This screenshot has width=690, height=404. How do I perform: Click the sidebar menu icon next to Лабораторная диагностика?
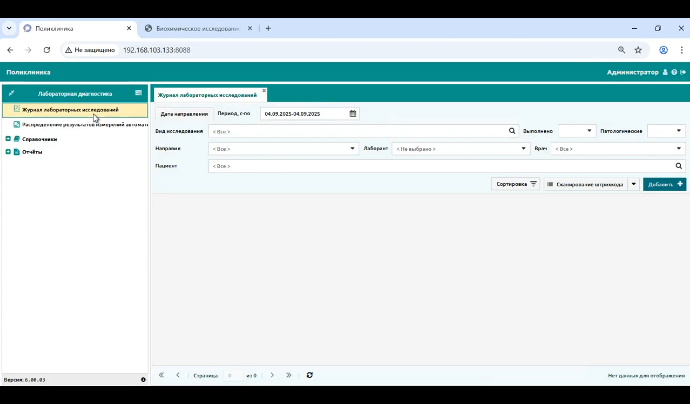point(138,93)
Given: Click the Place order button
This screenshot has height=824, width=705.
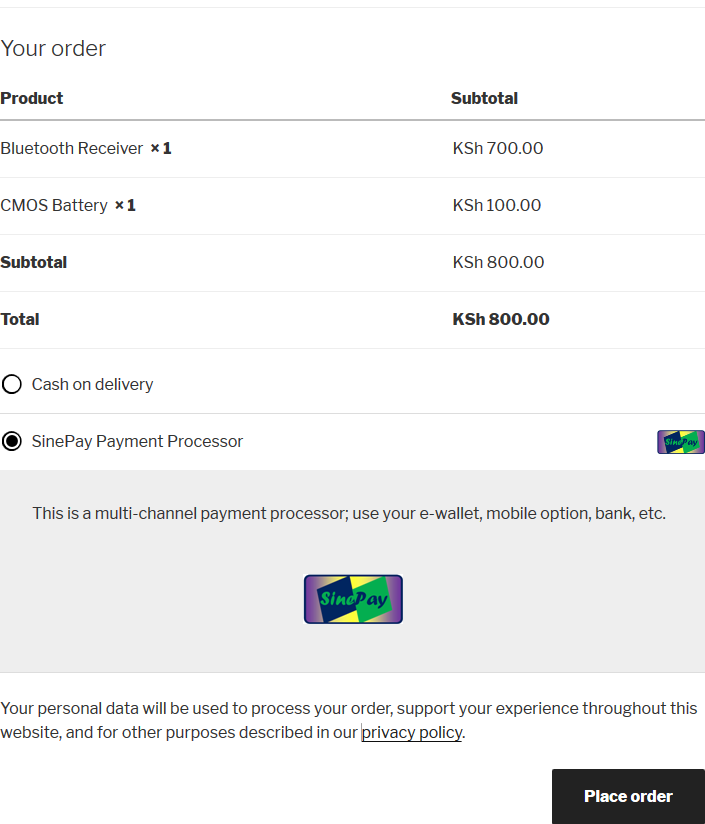Looking at the screenshot, I should point(628,796).
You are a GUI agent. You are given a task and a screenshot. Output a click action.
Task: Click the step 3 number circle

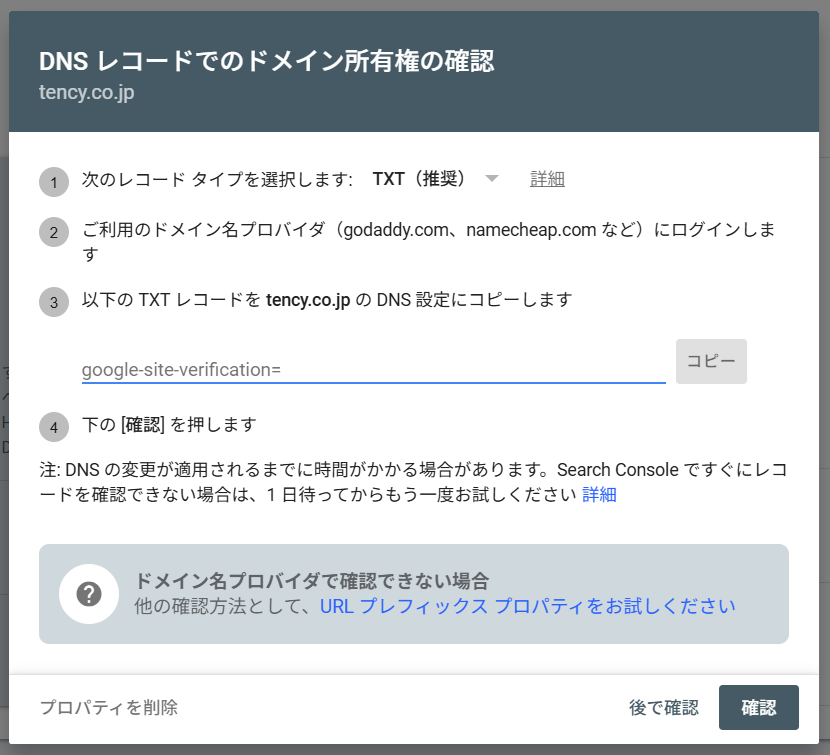pos(54,302)
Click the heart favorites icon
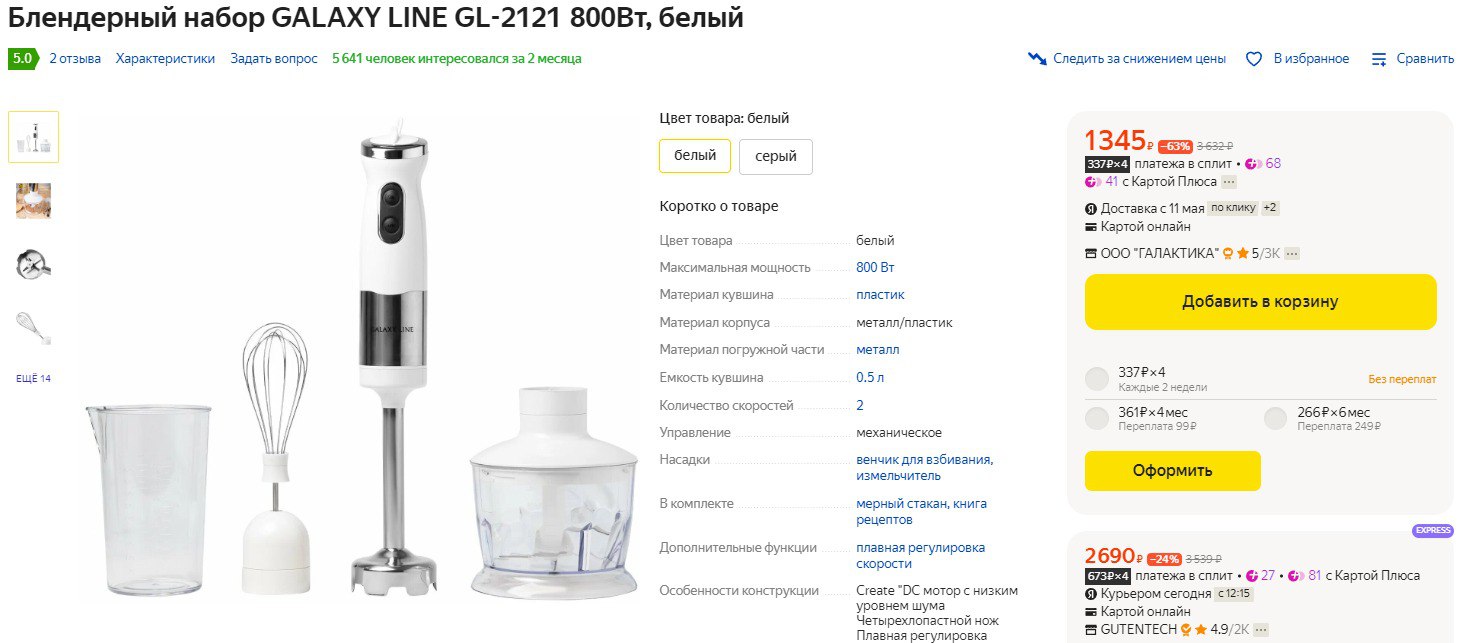Screen dimensions: 1463x643 [x=1254, y=59]
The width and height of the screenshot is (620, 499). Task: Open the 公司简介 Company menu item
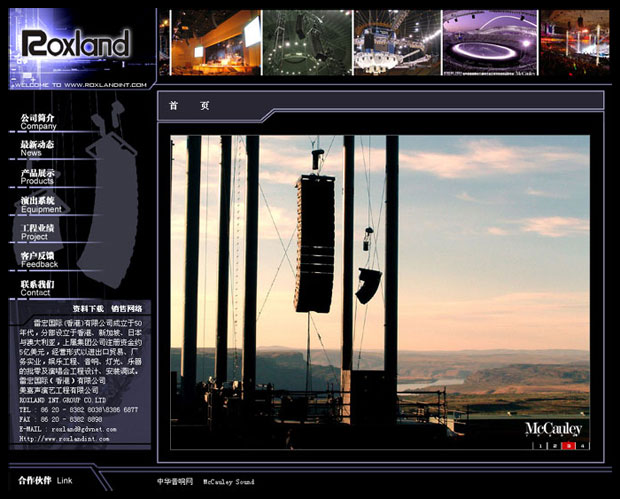(x=38, y=122)
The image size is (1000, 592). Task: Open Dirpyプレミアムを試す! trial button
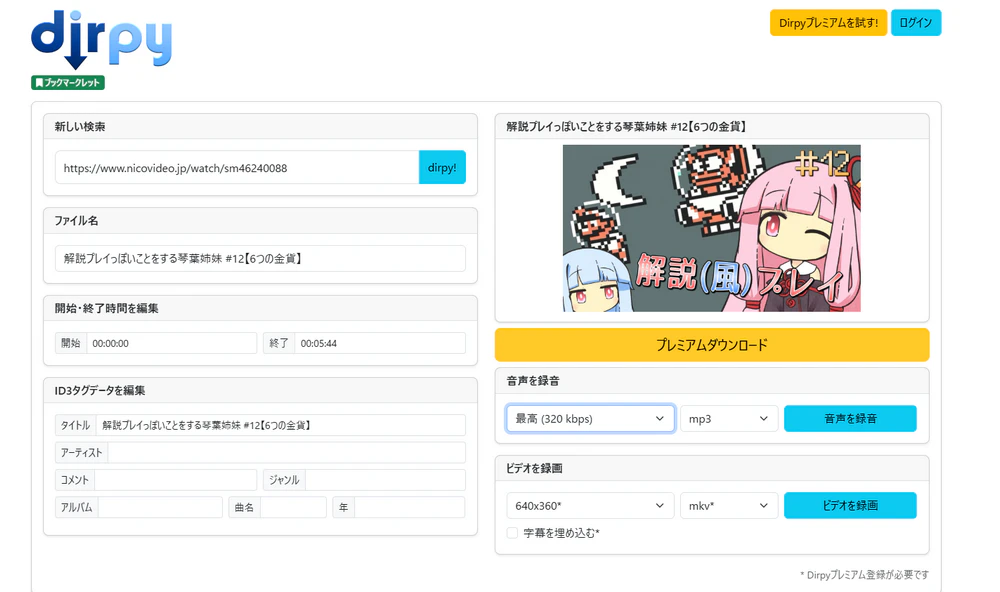point(828,20)

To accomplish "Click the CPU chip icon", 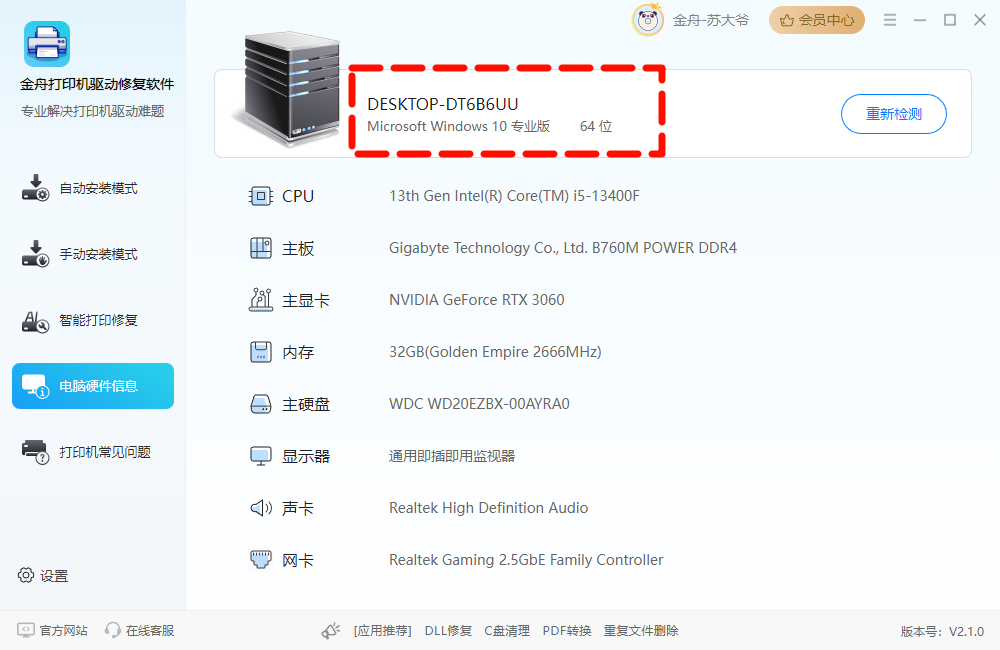I will [x=260, y=196].
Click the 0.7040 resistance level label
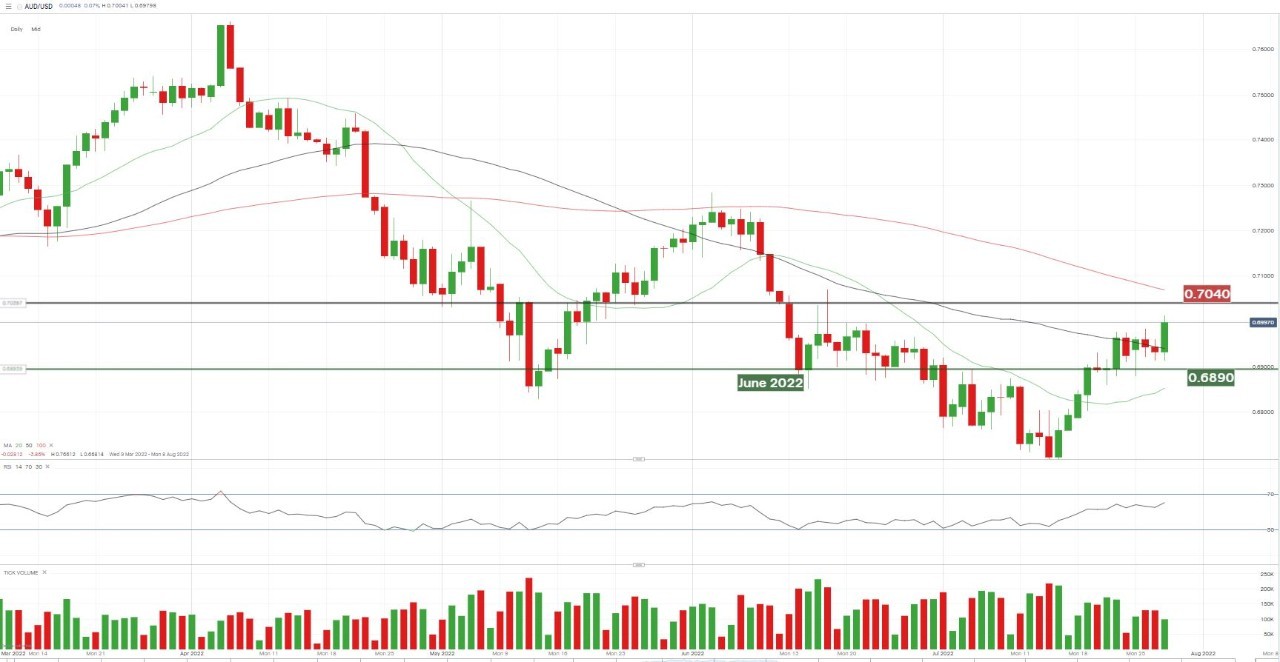1280x662 pixels. (x=1206, y=294)
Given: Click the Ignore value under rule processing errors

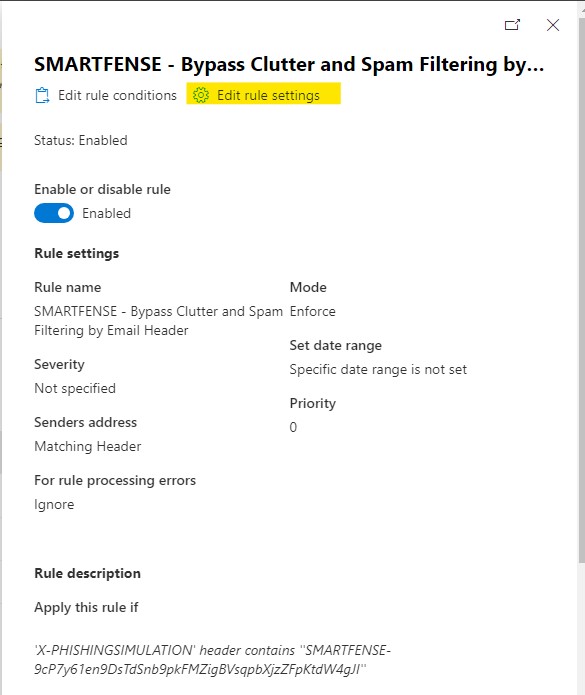Looking at the screenshot, I should point(54,504).
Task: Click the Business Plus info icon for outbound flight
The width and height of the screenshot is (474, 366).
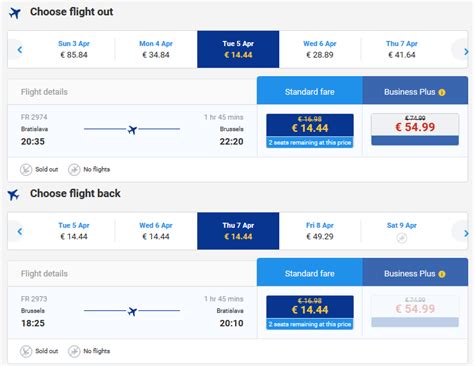Action: click(442, 92)
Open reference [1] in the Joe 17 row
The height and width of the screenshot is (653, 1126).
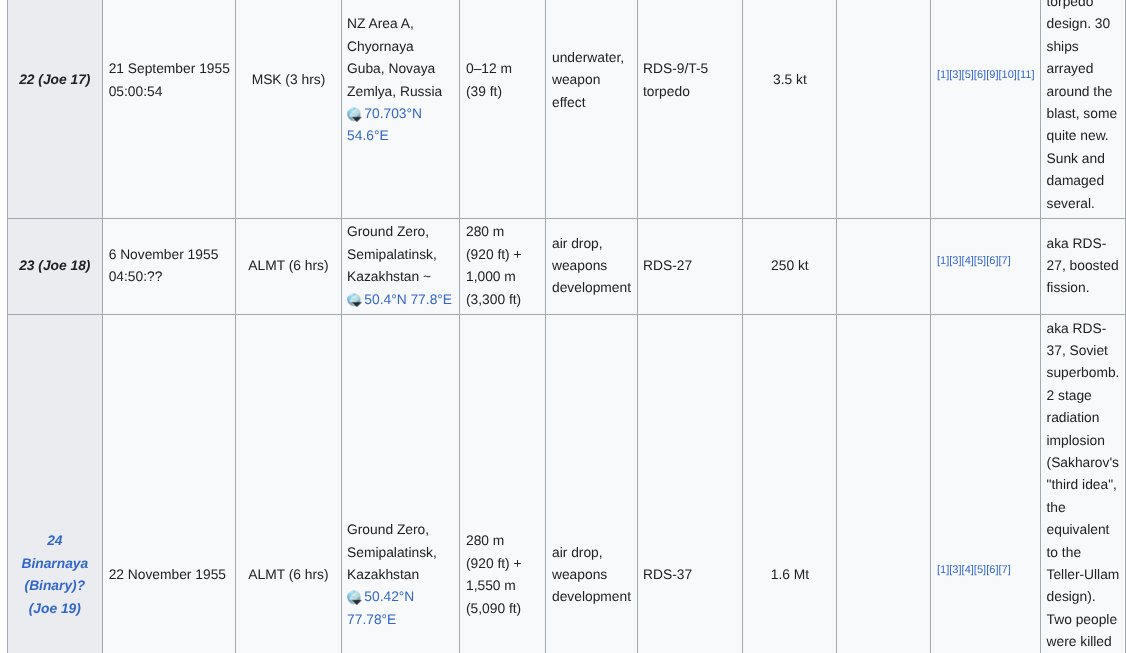point(943,75)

◆ ◆ ◆

All lines from the one containing "Task: Click the Business" through the end of the data are to be restated exactly, with nothing else and without the pictures.

Task: Click the Business Plus info icon for outbound flight
The width and height of the screenshot is (474, 366).
Action: click(442, 92)
Open reference [1] in the Joe 17 row
The height and width of the screenshot is (653, 1126).
point(943,75)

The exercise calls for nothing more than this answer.